Più sotto segnaliamo vari paragrafi della relazione annuale dei
servizi segreti al Parlamento, ma c’è un passaggio che obiettivamente
gira il coltello in una piaga politica ancora aperta e sulla quale
dovrebbero riflettere molti compagni. Si tratta della ulteriore
valutazione della due giorni di mobilitazione del 18 e 19 ottobre 2013
(presente anche nella relazione dello scorso anno), che – a nostro
avviso ma probabilmente non solo nostro – continua a rappresentare il
momento più alto di ricomposizione politica e sociale degli ultimi anni,
gli anni in cui la crisi e le misure di austerità si sono abbattute con
maggiore violenza sui settori popolari. La mobilitazione dell’ottobre
2013, con uno sciopero generale, decine di migliaia di persone in piazza
per due giorni, un meeting- accampata a San Giovanni e una nuova
accampata sotto il Ministero delle Infrastrutture – quello di Lupi – a
Porta Pia, era stato valutato nella relazione dello scorso anno da parte del
“nemico”, cioè gli apparati coercitivi statali, come “un successo
politico dei manifestanti”. Nella valutazione diffusa quest’anno i
servizi mettono invece in evidenza come “quel successo politico” sia
stata disperso e lo scrivono esplicitamente:
“Il movimento anticrisi, comunque, non è riuscito a consolidare
il successo “politico” riscosso nelle manifestazioni romane dell’ottobre
2013, per le rinnovate divergenze e frammentazioni che ne hanno minato
l’unitarietà d’intenti. A depotenziarne l’azione hanno contribuito
soprattutto differenti visioni fra realtà attestate su posizioni
movimentiste, orientate alla “piazza”, ed espressioni più strutturate
ideologicamente, interessate ad accreditarsi come “riferimento politico”

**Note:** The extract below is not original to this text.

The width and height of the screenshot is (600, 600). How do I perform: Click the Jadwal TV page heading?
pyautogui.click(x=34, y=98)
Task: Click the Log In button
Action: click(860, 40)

sia presso gli ambienti di stampo anticapitalista sia presso le fasce
popolari che non si sentono adeguatamente rappresentate”.
L’unico momento di controtendenza rispetto alla logica un po’ suicida
che ha portato al consapevole auto-affossamento delle giornate di
mobilitazione dell’ottobre 2013, secondo i servizi segreti è stata la
giornata di “sciopero sociale” del 14 novembre 2014.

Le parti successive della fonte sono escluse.